BACKGROUND: Cross-sectional studies suggest that maternal exposure to farming decreases the risk of allergic diseases in offspring. The potential underlying immunologic mechanisms are not understood. OBJECTIVE: We sought to assess whether maternal farm exposure activates regulatory T (Treg) cells in cord blood, exerting T(H)2-suppressive effects after microbial stimulation. METHODS: Eighty-four pregnant mothers were recruited before delivery. Detailed questionnaires (60 nonfarming and 22 farming mothers with 2 exclusions) assessed the farming exposures. Cord blood was stimulated with the microbial stimulus peptidoglycan (Ppg), the mitogen PHA, house dust mite extracts (Der p 1), and combinations. Treg cells (CD4+CD25(high) cells; intracellular forkhead/winged-helix family transcriptional repressor p3 [FOXP3] expression, FOXP3 levels, lymphocyte activation gene 3 mRNA expression, functional studies, and DNA methylation of the FOXP3 locus), proliferation, and T(H)2/T(H)1/T(H)17 cytokines were examined. RESULTS: Cord blood Treg cell counts (both unstimulated and PHA stimulated) were increased with maternal farming exposures and associated with higher FOXP3 (Der p 1 + Ppg stimulation) and trendwise higher lymphocyte activation gene 3 (Ppg) expression. Furthermore, Treg cell function was more efficient with farming exposure (effector cell suppression, P = .004). In parallel, T(H)2 cytokine (IL-5) levels were decreased and associated with decreased lymphoproliferation and increased IL-6 levels (Ppg stimulation, Der p 1 + Ppg stimulation, or both; P < .05). Maternal exposure to increasing numbers of farm animals and stables was discovered to exert distinct effects on Treg cells, T(H)1/T(H)2 cells, or both.

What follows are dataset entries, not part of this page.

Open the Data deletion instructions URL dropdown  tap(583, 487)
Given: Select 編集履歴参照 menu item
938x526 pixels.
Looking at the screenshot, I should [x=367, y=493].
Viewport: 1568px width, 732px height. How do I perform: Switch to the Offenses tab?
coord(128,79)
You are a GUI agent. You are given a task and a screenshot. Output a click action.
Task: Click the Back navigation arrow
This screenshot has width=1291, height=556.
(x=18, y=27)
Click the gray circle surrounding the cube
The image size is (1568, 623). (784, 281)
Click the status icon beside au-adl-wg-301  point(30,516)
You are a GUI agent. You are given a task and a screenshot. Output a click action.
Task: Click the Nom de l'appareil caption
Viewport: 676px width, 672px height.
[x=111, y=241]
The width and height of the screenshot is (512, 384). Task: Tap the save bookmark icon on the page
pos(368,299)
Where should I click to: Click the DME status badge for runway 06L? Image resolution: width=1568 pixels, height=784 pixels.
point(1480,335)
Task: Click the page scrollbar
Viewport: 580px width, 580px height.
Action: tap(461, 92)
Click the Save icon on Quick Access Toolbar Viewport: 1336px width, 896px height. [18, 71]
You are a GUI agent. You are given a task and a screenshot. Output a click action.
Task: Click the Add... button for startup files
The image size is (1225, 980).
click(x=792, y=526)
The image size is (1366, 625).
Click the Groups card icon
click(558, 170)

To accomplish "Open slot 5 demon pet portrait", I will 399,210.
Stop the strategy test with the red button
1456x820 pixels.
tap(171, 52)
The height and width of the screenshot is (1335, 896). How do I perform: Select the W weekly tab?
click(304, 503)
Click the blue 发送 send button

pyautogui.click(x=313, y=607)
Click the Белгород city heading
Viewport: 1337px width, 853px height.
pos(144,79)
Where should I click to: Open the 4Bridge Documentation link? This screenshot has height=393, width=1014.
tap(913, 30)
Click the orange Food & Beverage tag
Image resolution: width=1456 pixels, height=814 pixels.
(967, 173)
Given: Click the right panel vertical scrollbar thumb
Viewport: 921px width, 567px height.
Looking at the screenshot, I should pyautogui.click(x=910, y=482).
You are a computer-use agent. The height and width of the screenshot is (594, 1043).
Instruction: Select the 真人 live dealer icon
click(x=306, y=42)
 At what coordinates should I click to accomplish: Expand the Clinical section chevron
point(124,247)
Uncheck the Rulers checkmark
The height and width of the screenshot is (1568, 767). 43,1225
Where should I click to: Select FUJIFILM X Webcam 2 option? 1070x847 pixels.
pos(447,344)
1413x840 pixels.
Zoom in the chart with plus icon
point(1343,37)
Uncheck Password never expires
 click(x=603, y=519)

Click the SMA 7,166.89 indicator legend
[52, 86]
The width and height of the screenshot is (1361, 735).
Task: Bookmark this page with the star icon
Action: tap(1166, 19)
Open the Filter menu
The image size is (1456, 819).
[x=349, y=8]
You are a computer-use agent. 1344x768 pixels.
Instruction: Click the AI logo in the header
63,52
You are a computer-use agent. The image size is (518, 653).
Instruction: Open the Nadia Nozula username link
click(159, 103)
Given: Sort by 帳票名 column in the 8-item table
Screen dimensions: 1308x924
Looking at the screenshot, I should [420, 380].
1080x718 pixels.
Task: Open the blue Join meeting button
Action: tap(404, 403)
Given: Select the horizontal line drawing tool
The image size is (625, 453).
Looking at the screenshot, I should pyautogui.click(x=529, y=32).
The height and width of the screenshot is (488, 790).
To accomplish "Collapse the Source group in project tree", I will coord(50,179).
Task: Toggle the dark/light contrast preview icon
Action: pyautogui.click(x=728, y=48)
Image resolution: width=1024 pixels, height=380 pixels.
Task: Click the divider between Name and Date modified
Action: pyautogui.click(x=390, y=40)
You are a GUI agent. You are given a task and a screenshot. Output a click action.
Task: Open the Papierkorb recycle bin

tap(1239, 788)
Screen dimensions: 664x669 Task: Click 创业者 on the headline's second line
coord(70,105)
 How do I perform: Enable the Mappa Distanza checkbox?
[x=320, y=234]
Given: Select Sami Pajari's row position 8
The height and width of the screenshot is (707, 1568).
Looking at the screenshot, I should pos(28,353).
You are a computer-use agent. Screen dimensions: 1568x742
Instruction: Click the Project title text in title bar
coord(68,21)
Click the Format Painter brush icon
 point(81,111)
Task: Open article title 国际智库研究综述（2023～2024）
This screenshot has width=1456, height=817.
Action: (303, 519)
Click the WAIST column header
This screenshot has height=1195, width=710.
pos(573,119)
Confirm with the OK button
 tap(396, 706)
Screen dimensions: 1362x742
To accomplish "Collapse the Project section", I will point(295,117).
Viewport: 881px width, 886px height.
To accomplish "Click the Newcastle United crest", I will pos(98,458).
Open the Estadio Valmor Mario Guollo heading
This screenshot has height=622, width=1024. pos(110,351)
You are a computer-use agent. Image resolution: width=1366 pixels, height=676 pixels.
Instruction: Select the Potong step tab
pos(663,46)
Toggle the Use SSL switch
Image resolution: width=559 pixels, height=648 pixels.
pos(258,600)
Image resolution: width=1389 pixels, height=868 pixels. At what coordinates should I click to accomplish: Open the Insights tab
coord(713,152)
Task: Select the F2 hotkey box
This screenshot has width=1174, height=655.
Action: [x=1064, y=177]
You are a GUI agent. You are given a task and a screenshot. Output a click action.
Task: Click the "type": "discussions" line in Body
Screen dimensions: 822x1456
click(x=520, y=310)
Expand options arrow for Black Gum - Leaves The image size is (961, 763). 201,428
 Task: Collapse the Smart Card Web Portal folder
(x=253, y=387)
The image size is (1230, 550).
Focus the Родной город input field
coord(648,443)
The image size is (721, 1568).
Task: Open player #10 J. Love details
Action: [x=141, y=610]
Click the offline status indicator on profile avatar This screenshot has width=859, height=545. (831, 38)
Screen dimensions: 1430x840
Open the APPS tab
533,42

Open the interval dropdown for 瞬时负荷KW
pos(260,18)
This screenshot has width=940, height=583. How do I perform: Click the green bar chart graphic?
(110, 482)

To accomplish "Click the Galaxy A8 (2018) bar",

Additionally, FOXP3 demethylation in offspring of mothers with farm milk exposure was increased (P = .02). CONCLUSIONS: Farm exposures during pregnancy increase the number and function of cord blood Treg cells associated with lower T(H)2 cytokine secretion and lymphocyte proliferation on innate exposure. One fascinating speculation is that maternal farm exposure might reflect a natural model of immunotherapy, potentially including a selection of innate stimuli in addition to allergen, shaping a child's immune system at an early stage.